Young provides 450 pages of examples like this, where hoaxers, plagiarists, and outright liars use the greatest hits of white and/or male supremacy as a lure, or to make the story "ring true," tracking this dynamic all the way to reality TV shows, where the audience is positioned as the arbiter of truth in a completely constructed reality. Along the way, he contends that the hoax's aim transitions from "humor to romance to horror"—from Barnum's humorous Feejee Mermaid, to Arthur Conan Doyle's romantic defense of fairies, to propaganda about Hillary Clinton being a chronically ill lizard-person.

Though he makes plenty of relevant connections between the current political hoax factory and the hoaxes of yore, Young saves much of his fire for literary liars, critiquing the millennial "narrative crisis" among memoirists who privilege the writer's sense of truth over the real story, and making useful distinctions between "remixers" like Jonathan Lethem and plagiarists like Samuel Taylor Coleridge (!).

Though he's known mostly for writing poetry and being the New Yorker's poetry editor, Young's Bunk marks his second foray into cultural criticism, following the well-received The Grey Album: On the Blackness of Blackness.
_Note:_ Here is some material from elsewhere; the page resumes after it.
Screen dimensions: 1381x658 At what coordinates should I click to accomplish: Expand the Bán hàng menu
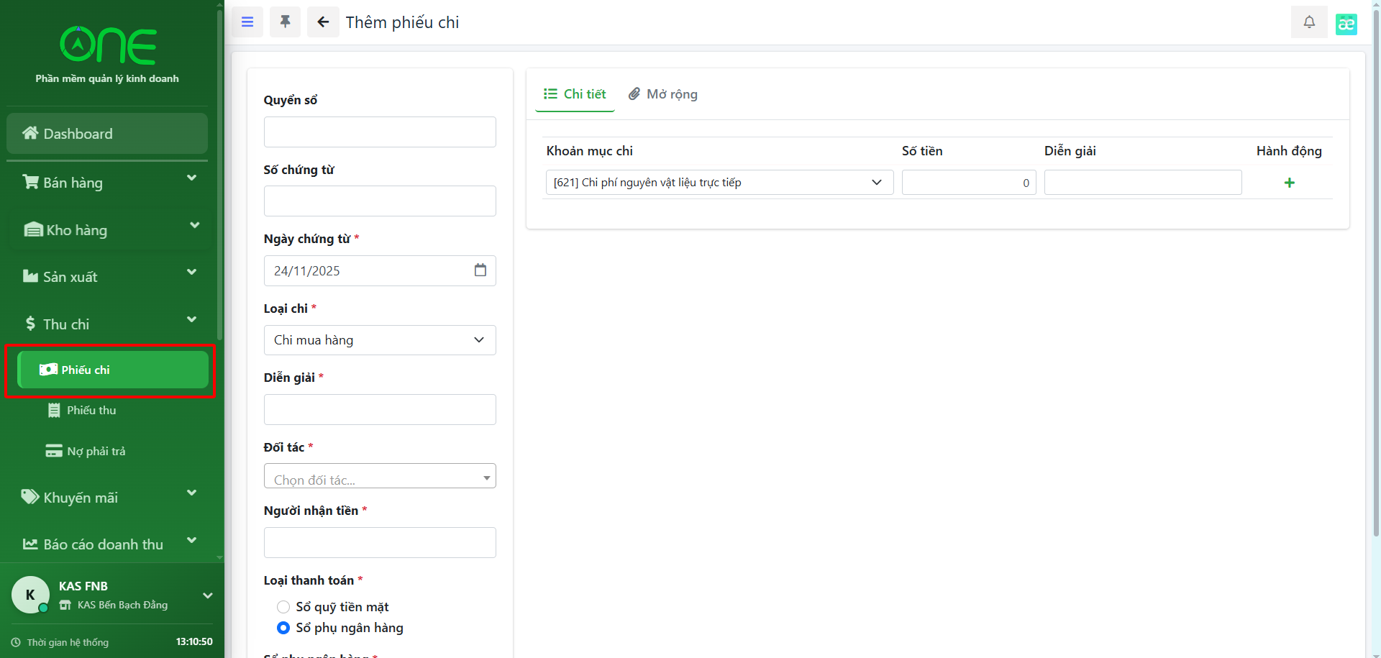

His poetic sensibilities shine through, for better or worse. Though the book is laid out more or less chronologically, Young often makes associative leaps. He digresses a lot, and keeping up with his lyrical definitions and redefinitions of the hoax and its cultural implications can feel a little overwhelming. But ultimately, Bunk serves as a necessary reference book you can dip in and out of as you like, or else turn to any time the president says anything.